Mechanism: Tracking the combined slopes of serum YKL-40 and anti-Jo-1 antibody titers identifies patients at risk for interstitial lung disease progression. Readout: Readout: Patients with rising YKL-40 and anti-Jo-1 slopes are predicted to experience a ≥10% FVC decline within 16 weeks, enabling early treatment.
Hypothesis
Serial measurement of serum YKL-40 (CHI3L1) at 4-week intervals, combined with quantitative anti-Jo-1 (or other anti-aminoacyl-tRNA synthetase) antibody titer trajectory, generates a composite biomarker whose rate of change predicts forced vital capacity (FVC) decline ≥10% in anti-synthetase syndrome (ASyS) patients 8–16 weeks before spirometric deterioration becomes clinically apparent.
Rationale
YKL-40 is a chitinase-like glycoprotein secreted by activated macrophages and neutrophils during tissue remodeling. Elevated levels correlate with fibrotic processes across multiple organs. In ASyS, interstitial lung disease (ILD) is the primary driver of morbidity and mortality, yet current monitoring relies on serial HRCT and pulmonary function tests — both lagging indicators that detect damage after it has occurred.

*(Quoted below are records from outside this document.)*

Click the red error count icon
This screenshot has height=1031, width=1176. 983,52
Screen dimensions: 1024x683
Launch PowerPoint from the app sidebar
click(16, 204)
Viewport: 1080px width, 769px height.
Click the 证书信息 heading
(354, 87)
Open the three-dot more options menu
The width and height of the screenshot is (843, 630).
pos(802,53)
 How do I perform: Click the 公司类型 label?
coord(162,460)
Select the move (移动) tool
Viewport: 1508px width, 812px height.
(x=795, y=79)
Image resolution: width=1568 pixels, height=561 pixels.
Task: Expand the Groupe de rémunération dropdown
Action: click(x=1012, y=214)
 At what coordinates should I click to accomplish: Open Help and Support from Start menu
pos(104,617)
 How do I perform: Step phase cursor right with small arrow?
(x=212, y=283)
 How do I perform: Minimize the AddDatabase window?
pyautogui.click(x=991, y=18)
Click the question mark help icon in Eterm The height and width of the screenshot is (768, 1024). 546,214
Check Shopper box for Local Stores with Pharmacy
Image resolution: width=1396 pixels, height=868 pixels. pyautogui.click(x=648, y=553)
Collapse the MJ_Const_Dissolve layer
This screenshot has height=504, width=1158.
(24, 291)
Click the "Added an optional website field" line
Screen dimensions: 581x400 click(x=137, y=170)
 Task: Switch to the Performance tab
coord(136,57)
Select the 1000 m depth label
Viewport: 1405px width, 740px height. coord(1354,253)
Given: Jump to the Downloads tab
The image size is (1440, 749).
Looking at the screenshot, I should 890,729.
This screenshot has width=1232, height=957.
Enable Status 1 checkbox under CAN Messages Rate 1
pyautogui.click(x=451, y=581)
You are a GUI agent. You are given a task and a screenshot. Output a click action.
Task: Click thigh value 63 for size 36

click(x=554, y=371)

Anti-aminoacyl-tRNA synthetase antibodies (Jo-1, PL-7, PL-12, EJ, OJ) are pathogenic drivers, not merely diagnostic markers. Their titer dynamics reflect ongoing immune activation against intracellular targets exposed during muscle and lung injury. We hypothesize that the rate of change of these titers, rather than absolute levels, carries prognostic information.
The composite model proposes:
- YKL-40 slope captures fibrotic remodeling velocity (macrophage/neutrophil activation in lung parenchyma)
- Anti-synthetase titer slope captures immune activation trajectory
- Interaction term (YKL-40 slope × titer slope) identifies patients where active immune-mediated injury is simultaneously driving fibrosis
Testable Predictions
- Patients with YKL-40 slope >2 ng/mL/week AND anti-Jo-1 titer increase >15%/month will show FVC decline ≥10% within 16 weeks with sensitivity >80% and specificity >70%
- The composite trajectory model will outperform single-timepoint YKL-40 or KL-6 measurements (AUC improvement ≥0.10)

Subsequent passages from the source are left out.